[Task description] Set down again exactly the lines of the listing below that fall between the line holding "Olej migdałowy do" and the line holding "Mapa serwisu (822, 1883)", inclusive.

[Records provided]
=====
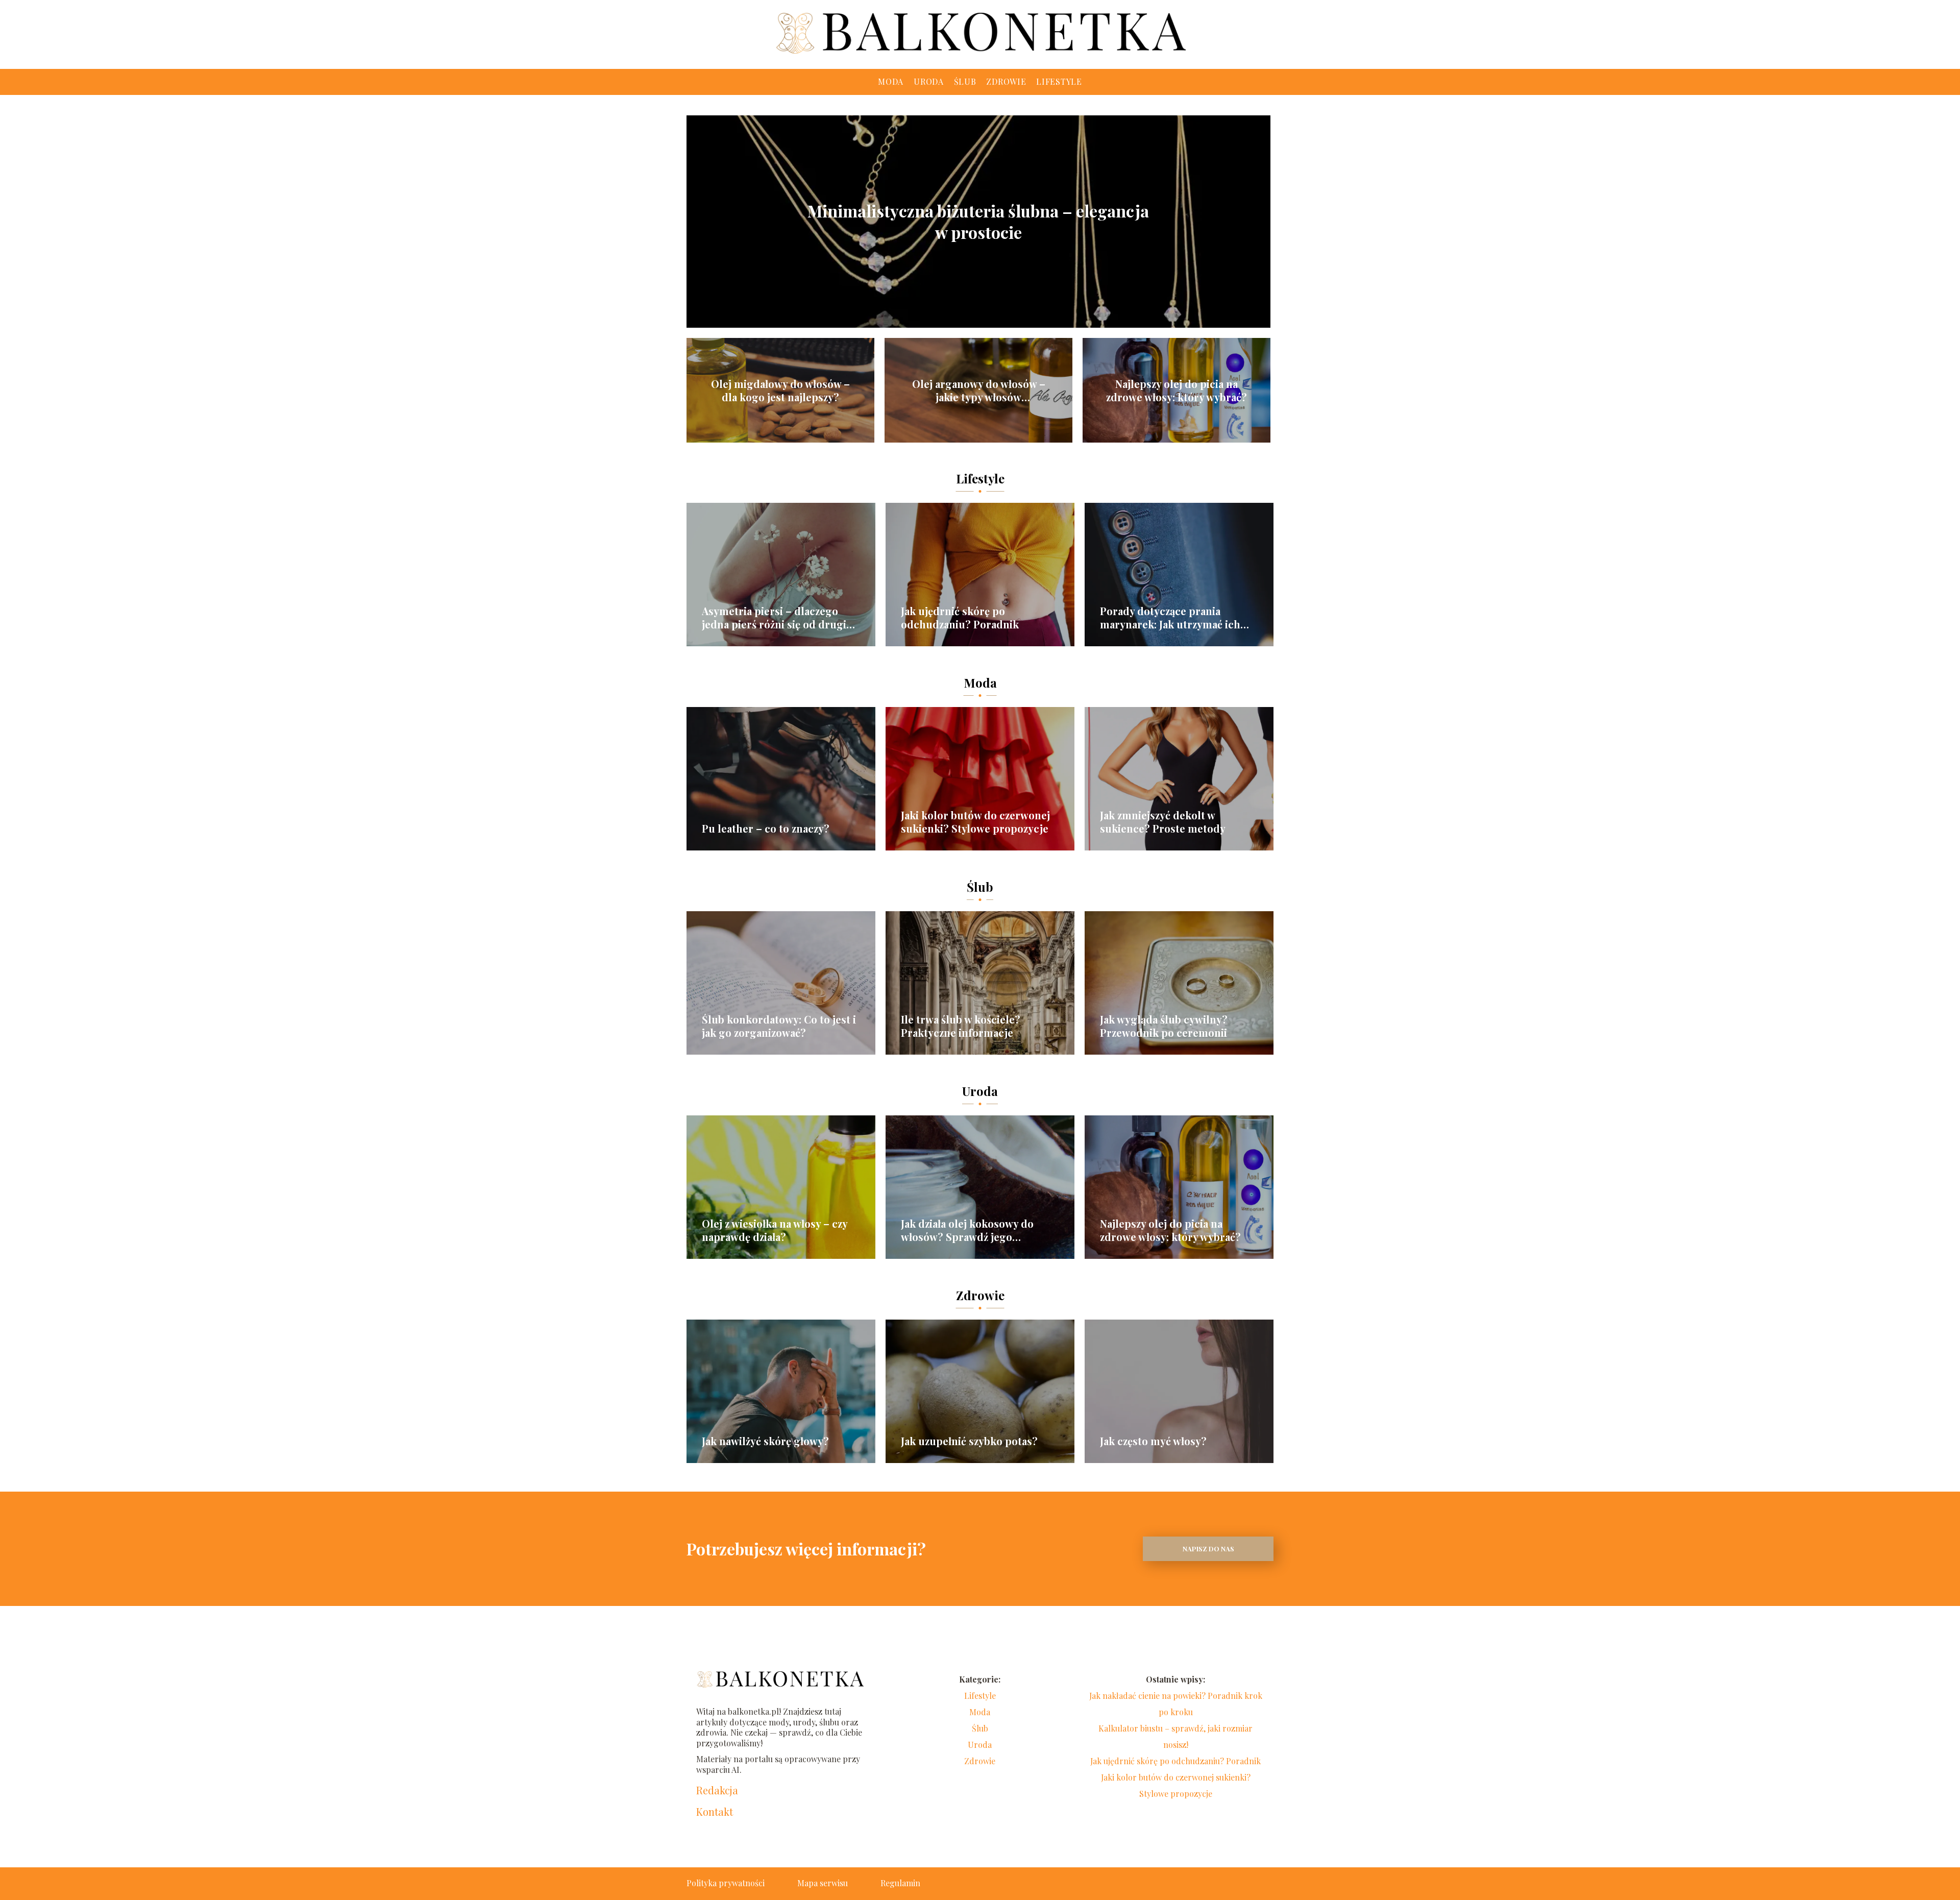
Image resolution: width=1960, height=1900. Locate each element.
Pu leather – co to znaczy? (765, 828)
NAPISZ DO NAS (1208, 1548)
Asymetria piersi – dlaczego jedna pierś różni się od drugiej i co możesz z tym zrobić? (778, 617)
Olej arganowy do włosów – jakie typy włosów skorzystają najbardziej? (978, 390)
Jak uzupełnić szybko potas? (969, 1441)
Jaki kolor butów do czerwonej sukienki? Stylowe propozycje (975, 822)
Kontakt (714, 1811)
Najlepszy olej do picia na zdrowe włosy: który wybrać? (1176, 390)
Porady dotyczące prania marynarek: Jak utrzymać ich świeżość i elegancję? (1170, 617)
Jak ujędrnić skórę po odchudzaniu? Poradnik (960, 617)
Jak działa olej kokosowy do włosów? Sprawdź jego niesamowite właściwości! (967, 1230)
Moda (890, 81)
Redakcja (717, 1790)
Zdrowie (1006, 81)
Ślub (965, 81)
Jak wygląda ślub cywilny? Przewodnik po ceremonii (1164, 1026)
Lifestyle (1059, 81)
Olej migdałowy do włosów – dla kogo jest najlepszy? (780, 390)
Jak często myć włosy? (1153, 1441)
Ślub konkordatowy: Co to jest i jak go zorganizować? (779, 1026)
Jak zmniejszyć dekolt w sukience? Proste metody (1163, 822)
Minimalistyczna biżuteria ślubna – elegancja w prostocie (978, 221)
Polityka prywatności (726, 1883)
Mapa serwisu (822, 1883)
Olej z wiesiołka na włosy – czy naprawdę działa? (774, 1230)
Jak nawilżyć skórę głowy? (765, 1441)
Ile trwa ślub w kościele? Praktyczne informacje (960, 1026)
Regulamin (900, 1883)
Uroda (929, 81)
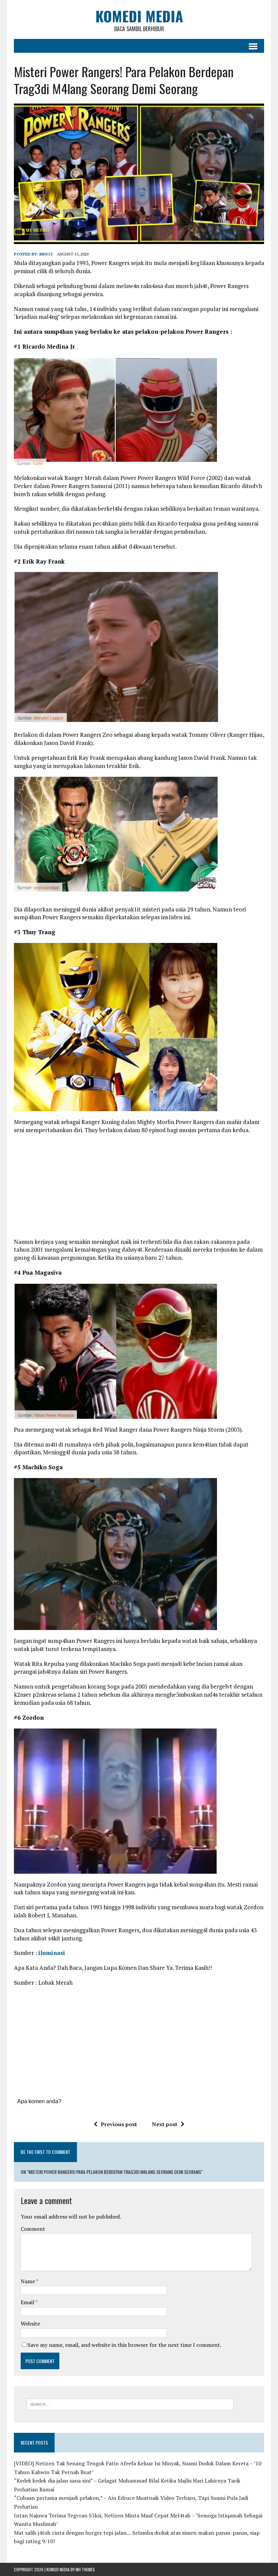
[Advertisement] (139, 1188)
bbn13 (46, 254)
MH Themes (85, 2569)
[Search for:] (130, 2403)
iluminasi (51, 1953)
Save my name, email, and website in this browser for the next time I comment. (124, 2345)
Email (28, 2302)
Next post (164, 2124)
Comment (33, 2228)
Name (28, 2281)
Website (30, 2323)
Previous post (119, 2124)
=====
[Exercise response]
Olej migdałowy do włosów – dla kogo jest najlepszy? (780, 390)
Jak często myć włosy? (1153, 1441)
Ślub konkordatowy: Co to jest i jak go zorganizować? (779, 1026)
Jak zmniejszyć dekolt w sukience? Proste metody (1163, 822)
Minimalistyczna biżuteria ślubna – elegancja w prostocie (978, 221)
Polityka prywatności (726, 1883)
Mapa serwisu (822, 1883)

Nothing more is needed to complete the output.